+++ TASK DATA
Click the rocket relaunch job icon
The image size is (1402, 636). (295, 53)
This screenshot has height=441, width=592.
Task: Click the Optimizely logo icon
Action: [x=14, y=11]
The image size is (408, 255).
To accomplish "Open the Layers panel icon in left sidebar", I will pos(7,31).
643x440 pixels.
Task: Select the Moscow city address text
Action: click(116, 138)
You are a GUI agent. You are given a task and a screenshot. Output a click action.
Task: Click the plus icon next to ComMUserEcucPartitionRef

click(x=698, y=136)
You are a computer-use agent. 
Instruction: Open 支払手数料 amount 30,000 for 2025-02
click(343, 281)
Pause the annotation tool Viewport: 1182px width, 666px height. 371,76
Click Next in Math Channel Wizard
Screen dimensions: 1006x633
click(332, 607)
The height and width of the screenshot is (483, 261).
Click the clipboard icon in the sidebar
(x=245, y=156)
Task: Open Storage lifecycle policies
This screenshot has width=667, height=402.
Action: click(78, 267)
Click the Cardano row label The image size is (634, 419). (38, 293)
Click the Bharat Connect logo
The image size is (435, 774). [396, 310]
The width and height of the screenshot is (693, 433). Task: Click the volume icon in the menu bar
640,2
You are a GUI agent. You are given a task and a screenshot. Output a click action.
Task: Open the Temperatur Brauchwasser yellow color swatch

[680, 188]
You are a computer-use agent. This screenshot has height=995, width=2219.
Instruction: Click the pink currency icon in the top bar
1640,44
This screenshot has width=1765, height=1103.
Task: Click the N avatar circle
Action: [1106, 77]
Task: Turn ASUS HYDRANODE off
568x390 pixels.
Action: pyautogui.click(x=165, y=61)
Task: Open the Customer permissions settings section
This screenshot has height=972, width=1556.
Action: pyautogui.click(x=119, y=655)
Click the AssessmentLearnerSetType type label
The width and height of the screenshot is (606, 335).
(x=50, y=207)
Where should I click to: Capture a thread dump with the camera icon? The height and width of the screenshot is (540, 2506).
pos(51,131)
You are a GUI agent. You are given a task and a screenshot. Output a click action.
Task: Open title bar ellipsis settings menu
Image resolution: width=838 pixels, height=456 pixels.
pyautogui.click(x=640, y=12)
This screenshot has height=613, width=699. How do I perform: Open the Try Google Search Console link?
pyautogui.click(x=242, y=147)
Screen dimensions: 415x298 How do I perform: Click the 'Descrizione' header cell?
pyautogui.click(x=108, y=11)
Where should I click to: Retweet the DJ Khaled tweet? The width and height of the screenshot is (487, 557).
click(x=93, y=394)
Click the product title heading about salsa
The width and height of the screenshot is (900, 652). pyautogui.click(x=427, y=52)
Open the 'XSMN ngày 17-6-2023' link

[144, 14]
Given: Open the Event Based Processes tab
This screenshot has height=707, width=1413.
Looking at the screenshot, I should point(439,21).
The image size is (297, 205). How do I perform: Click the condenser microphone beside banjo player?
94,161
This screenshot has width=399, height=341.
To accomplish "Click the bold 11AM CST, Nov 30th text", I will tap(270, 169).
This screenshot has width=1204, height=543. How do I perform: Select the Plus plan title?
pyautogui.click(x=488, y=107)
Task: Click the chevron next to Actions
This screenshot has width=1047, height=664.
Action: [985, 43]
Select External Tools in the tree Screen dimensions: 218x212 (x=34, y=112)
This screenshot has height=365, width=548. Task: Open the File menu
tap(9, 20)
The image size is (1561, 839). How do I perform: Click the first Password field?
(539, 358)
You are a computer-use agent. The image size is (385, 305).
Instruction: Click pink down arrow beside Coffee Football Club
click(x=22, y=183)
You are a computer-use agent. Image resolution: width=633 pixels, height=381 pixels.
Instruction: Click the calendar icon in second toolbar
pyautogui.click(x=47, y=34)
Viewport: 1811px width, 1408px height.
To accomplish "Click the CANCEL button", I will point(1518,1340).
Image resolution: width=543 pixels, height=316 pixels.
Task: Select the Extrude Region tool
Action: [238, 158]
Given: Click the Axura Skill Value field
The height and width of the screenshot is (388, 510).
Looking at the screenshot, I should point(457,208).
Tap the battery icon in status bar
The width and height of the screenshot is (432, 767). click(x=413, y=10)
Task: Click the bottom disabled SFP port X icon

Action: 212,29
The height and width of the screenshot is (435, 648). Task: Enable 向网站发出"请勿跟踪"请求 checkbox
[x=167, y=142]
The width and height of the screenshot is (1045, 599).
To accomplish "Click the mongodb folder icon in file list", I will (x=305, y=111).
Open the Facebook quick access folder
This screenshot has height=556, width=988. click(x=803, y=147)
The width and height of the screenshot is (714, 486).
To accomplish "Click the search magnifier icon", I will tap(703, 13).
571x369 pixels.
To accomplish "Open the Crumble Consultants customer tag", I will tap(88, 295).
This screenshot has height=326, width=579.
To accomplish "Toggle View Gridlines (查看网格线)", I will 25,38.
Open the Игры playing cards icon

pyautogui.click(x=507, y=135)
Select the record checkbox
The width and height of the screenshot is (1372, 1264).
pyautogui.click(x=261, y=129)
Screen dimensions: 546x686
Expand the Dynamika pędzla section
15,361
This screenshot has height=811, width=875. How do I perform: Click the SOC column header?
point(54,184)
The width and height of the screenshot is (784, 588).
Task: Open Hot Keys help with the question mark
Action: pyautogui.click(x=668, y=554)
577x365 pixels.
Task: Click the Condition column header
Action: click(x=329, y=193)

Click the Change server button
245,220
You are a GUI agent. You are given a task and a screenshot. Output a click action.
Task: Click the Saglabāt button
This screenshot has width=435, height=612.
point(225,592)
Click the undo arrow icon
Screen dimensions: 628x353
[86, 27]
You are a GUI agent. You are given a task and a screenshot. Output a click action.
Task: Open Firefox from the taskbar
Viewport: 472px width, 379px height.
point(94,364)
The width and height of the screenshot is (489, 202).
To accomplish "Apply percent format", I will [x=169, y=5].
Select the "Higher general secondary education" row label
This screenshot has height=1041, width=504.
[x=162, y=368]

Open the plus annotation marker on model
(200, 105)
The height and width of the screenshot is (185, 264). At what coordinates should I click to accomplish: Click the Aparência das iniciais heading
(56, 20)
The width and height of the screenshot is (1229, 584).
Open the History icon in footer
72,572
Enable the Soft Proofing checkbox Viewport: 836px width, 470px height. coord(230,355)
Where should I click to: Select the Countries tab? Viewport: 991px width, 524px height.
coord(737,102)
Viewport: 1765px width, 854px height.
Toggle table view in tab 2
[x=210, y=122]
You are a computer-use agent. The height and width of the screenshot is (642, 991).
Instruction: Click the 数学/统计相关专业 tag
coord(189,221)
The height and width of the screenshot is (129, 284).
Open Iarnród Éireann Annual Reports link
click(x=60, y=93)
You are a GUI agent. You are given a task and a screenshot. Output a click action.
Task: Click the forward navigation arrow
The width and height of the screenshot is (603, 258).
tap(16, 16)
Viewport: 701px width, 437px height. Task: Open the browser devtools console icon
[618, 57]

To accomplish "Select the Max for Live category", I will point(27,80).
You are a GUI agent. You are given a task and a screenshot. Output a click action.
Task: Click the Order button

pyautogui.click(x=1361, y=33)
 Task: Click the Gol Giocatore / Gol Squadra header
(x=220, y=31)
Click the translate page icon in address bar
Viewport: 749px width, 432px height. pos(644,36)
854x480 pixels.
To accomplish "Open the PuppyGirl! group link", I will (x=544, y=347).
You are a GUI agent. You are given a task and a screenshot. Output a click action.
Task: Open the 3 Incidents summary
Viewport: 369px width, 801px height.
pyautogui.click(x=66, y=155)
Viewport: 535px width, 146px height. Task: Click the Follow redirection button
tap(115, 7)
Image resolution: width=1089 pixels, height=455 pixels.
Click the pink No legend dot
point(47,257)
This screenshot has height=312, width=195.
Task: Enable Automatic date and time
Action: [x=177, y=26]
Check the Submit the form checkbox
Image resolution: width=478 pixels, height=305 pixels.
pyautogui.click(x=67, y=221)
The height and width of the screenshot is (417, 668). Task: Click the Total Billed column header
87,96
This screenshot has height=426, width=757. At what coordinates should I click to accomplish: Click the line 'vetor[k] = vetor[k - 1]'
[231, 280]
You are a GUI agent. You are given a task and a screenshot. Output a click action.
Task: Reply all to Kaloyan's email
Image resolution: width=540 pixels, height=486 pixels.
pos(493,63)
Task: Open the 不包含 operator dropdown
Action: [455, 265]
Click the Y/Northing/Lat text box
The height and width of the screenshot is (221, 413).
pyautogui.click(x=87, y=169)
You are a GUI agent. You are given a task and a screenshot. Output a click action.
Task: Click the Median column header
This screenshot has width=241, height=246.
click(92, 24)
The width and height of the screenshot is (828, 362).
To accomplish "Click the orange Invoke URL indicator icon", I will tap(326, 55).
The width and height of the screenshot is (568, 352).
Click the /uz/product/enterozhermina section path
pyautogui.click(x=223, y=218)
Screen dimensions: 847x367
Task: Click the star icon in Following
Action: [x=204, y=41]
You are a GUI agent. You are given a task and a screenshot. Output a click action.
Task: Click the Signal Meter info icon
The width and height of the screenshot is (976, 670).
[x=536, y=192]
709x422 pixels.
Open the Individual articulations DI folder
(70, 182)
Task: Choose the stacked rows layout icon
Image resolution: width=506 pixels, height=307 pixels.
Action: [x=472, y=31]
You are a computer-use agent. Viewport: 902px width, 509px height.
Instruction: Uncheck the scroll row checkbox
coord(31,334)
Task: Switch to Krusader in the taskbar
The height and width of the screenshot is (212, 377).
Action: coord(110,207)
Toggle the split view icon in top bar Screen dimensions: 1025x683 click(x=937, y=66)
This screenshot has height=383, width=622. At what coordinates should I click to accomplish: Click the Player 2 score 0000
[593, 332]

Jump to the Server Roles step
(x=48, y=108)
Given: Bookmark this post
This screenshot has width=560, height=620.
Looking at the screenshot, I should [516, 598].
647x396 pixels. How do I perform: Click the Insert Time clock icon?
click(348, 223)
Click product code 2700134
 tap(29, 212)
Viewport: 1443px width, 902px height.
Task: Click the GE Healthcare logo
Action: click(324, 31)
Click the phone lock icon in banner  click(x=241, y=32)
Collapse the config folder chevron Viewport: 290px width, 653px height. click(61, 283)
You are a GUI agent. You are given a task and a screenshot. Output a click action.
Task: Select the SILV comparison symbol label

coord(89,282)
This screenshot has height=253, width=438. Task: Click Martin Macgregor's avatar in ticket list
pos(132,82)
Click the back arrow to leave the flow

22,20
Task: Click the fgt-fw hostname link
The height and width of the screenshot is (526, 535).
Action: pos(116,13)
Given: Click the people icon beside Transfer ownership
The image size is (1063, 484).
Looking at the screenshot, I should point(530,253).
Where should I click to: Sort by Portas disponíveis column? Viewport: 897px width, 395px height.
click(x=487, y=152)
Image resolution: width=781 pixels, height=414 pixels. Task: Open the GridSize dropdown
++++++
EXERCISE BRIEF.
For the records above, state how many lines include "settings", giving no more than the number.

SOLUTION BELOW.
2